** SELECTED EXTRACT **
========================================
Opened 2 years ago

Closed 20 months ago

#2690 closed task (fixed)

Setup osgeo8 as LXD Host

Reported by: robe Owned by: sac@…
Priority: normal Milestone: Sysadmin Contract 2022-I
Component: SysAdmin Keywords:
Cc:

Description

osgeo8 as mentioned in #2591 I think we should go ahead and setup osgeo8 as an LXD host and use the disks as is.

It will be a host that will have both containers and VMs. I still need to get around the lxd limitation that that while it can be used to create and manage a true VM via QEMU, the default config has hardware emulation turned off. This makes it only useful for non-linux VMS such as Windows, Mac, the BSDs that don't need complete hardware emulation. Until we figure out a way around it, we can't use it for hardware emulation - such as emulating the os390s or the ARMs (which bare QEMU I think can do).

For the most part the container support (which is Linux Containers) is sufficient to support any kind of Linux that is x86_64 (possible even 32-bit, haven't checked that).

That means even with the current osgeo8 disk, it should be pretty good for CI/CD, demo sites, tutorial sites. Anything where we are often rebuilding the thing from scratch and thus don't care as much that the disks may not be robust.

Change History (3)

comment:1 by darkblueb, 2 years ago

this machine is related to the Openstreetmap Project, which is crucial to the Open Data movement worldwide. Without evidence, I believe that there are now at least two tiers of Openstreetmap replicating nodes: one has full change logs with authorship, and the second and more common kind has only changesets with some identifying information removed.
========================================
** WHAT YOU SHOULD DO **
Transcribe the passage of the osgeo8 ticket above, starting at "That means even" and running up to and including "identifying information removed.".

** INFORMATION SUPPLIED **
========================================
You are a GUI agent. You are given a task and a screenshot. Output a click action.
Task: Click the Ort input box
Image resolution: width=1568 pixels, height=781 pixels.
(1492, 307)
========================================
** WRITTEN SOLUTION **
That means even with the current osgeo8 disk, it should be pretty good for CI/CD, demo sites, tutorial sites. Anything where we are often rebuilding the thing from scratch and thus don't care as much that the disks may not be robust.

Change History (3)

comment:1 by darkblueb, 2 years ago

this machine is related to the Openstreetmap Project, which is crucial to the Open Data movement worldwide. Without evidence, I believe that there are now at least two tiers of Openstreetmap replicating nodes: one has full change logs with authorship, and the second and more common kind has only changesets with some identifying information removed.